→ WHAT THIS TASK INVOLVES:
Begin at the line containing "21. März 2018 (18, 585)" in the data below and go on through the line containing "vollwertig (206, 2494)", repeating each line exactly; include both ends and no other line.

→ DATA RECORDS:

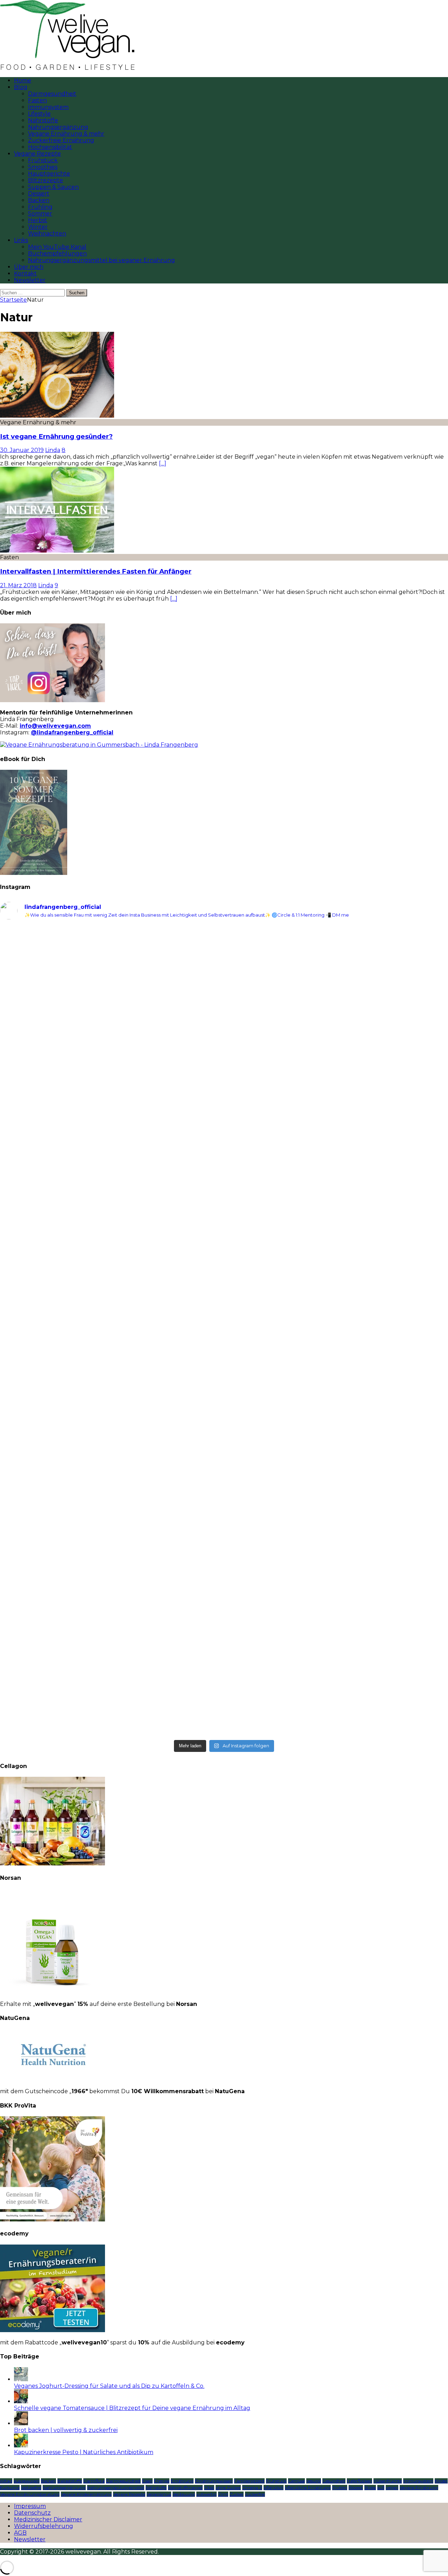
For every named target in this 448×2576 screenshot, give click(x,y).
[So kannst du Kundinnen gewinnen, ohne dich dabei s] (111, 1471)
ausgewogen (27, 2480)
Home (22, 80)
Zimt (223, 2494)
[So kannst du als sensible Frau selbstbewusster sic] (337, 1484)
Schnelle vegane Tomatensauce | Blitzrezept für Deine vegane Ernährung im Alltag (132, 2408)
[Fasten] (57, 550)
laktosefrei (31, 2487)
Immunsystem (48, 107)
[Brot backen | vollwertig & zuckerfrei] (21, 2423)
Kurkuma (10, 2487)
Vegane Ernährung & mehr (66, 133)
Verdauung (184, 2494)
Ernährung (182, 2480)
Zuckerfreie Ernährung (61, 140)
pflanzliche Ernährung (308, 2487)
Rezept (356, 2487)
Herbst (37, 220)
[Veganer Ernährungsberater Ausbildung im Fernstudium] (52, 2330)
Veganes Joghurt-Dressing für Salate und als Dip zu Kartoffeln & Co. (109, 2386)
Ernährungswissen (214, 2480)
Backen (38, 200)
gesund (313, 2480)
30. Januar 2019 (22, 450)
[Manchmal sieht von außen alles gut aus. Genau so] (337, 1177)
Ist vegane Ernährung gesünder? (56, 436)
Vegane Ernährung (419, 2487)
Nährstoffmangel (185, 2487)
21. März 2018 (18, 585)
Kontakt (25, 273)
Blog (20, 87)
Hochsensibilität (50, 147)
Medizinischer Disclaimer (48, 2519)
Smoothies (42, 167)
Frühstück (43, 160)
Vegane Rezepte (37, 153)
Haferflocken (359, 2480)
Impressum (30, 2506)
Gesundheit (333, 2480)
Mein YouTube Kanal (57, 247)
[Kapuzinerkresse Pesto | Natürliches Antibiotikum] (21, 2445)
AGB (20, 2532)
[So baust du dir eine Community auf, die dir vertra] (337, 1008)
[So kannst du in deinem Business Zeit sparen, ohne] (337, 1334)
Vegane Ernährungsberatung (29, 2494)
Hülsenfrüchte (387, 2480)
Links (21, 240)
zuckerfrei (255, 2494)
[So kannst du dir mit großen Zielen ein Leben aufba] (111, 1137)
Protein (339, 2487)
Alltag (6, 2480)
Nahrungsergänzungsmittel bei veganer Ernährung (101, 260)
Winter (38, 227)
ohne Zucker (228, 2487)
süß (380, 2487)
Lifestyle (39, 113)
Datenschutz (32, 2512)
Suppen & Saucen (53, 187)
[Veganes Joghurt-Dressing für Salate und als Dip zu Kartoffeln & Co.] (21, 2379)
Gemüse (296, 2480)
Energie (161, 2480)
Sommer (40, 213)
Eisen (147, 2480)
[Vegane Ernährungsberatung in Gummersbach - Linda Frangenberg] (99, 744)
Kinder (441, 2480)
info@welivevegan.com (55, 725)
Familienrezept (249, 2480)
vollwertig (206, 2494)
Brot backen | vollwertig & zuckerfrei (66, 2430)
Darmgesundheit (52, 93)
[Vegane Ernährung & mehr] (57, 415)
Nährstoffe (43, 120)
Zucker (237, 2494)
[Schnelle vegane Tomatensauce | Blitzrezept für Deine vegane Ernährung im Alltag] (21, 2401)
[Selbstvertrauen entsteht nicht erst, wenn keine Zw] (111, 1337)
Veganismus (159, 2494)
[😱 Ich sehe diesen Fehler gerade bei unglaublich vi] (111, 1631)
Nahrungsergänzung (58, 127)
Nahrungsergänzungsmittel (115, 2487)
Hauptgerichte (49, 173)
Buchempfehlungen (57, 253)
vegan (392, 2487)
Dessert (38, 193)
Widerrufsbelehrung (43, 2526)
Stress (370, 2487)
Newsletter (30, 280)
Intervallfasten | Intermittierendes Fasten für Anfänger (95, 571)
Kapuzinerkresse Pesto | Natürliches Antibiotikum (83, 2452)
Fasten (37, 100)
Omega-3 (252, 2487)
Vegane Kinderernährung (86, 2494)
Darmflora (94, 2480)
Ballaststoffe (69, 2480)
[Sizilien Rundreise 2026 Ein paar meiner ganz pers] (111, 968)
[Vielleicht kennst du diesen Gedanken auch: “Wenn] (337, 1647)
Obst (209, 2487)
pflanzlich (274, 2487)
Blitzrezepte (45, 180)
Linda (52, 450)
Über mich (28, 266)
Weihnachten (47, 233)
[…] (162, 463)
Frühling (40, 207)
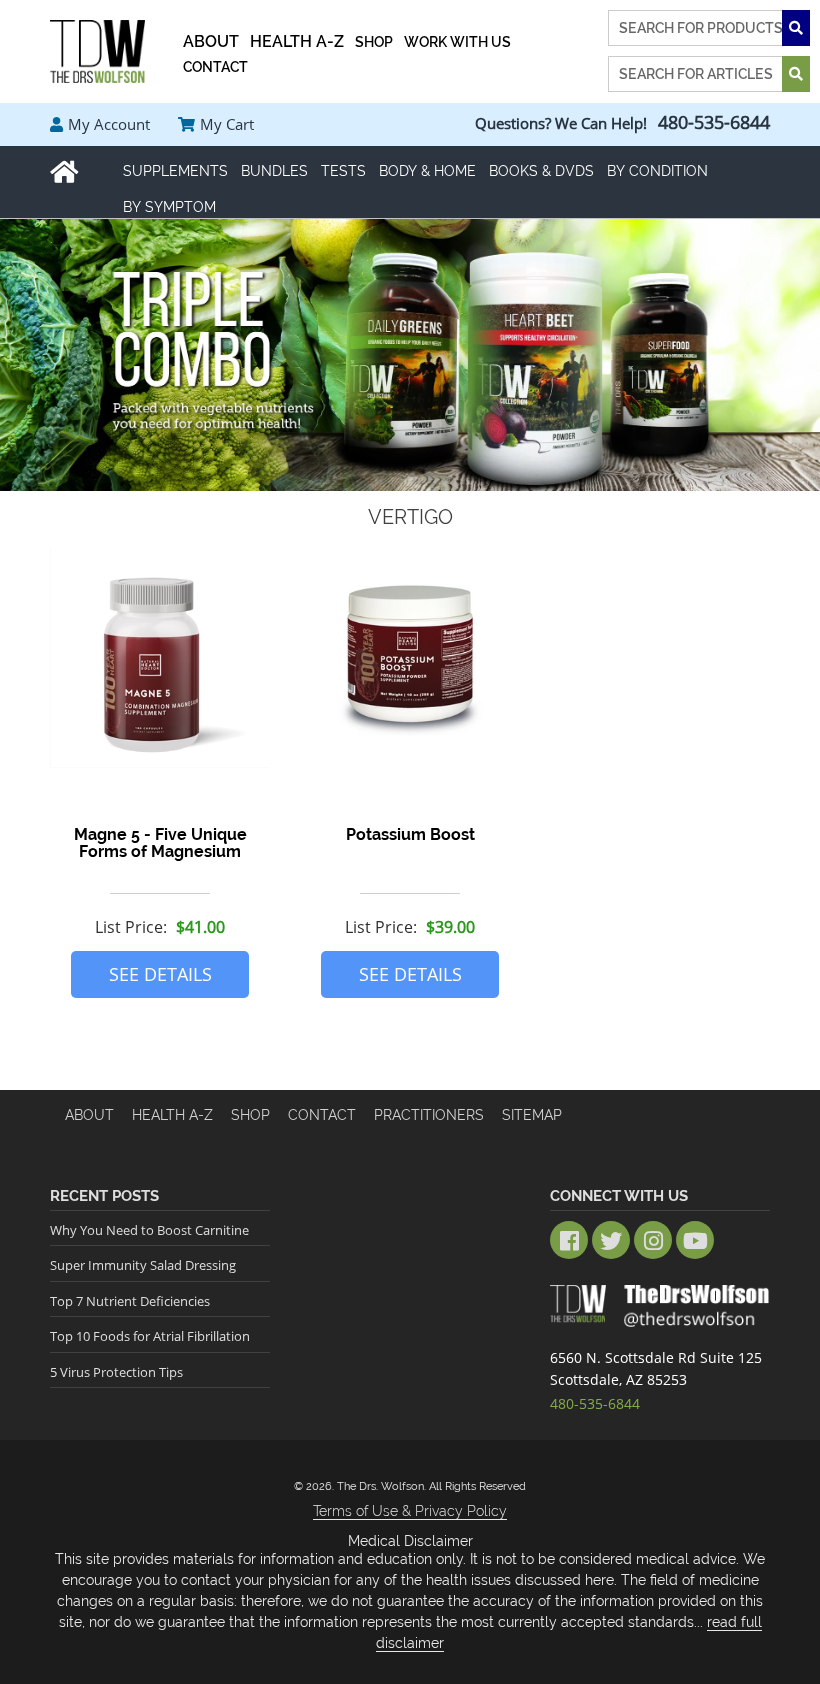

→ PROBLEM SOLUTION:
21. März 2018 (18, 585)
Kontakt (25, 273)
Blog (20, 87)
Hochsensibilität (50, 147)
Medizinischer Disclaimer (48, 2519)
Smoothies (42, 167)
Frühstück (43, 160)
Vegane Rezepte (37, 153)
Haferflocken (359, 2480)
Impressum (30, 2506)
Gesundheit (333, 2480)
Mein YouTube Kanal (57, 247)
[Kapuzinerkresse Pesto | Natürliches Antibiotikum] (21, 2445)
AGB (20, 2532)
[So baust du dir eine Community auf, die dir vertra] (337, 1008)
[So kannst du in deinem Business Zeit sparen, ohne] (337, 1334)
Vegane Ernährungsberatung (29, 2494)
Hülsenfrüchte (387, 2480)
Links (21, 240)
zuckerfrei (255, 2494)
[So kannst du dir mit großen Zielen ein Leben aufba] (111, 1137)
Protein (339, 2487)
Alltag (6, 2480)
Nahrungsergänzungsmittel bei veganer Ernährung (101, 260)
Winter (38, 227)
ohne Zucker (228, 2487)
süß (380, 2487)
Lifestyle (39, 113)
Datenschutz (32, 2512)
Suppen & Saucen (53, 187)
[Veganes Joghurt-Dressing für Salate und als Dip zu Kartoffeln & Co.] (21, 2379)
Gemüse (296, 2480)
Energie (161, 2480)
Sommer (40, 213)
Eisen (147, 2480)
[Vegane Ernährungsberatung in Gummersbach - Linda Frangenberg] (99, 744)
Kinder (441, 2480)
info@welivevegan.com (55, 725)
Familienrezept (249, 2480)
vollwertig (206, 2494)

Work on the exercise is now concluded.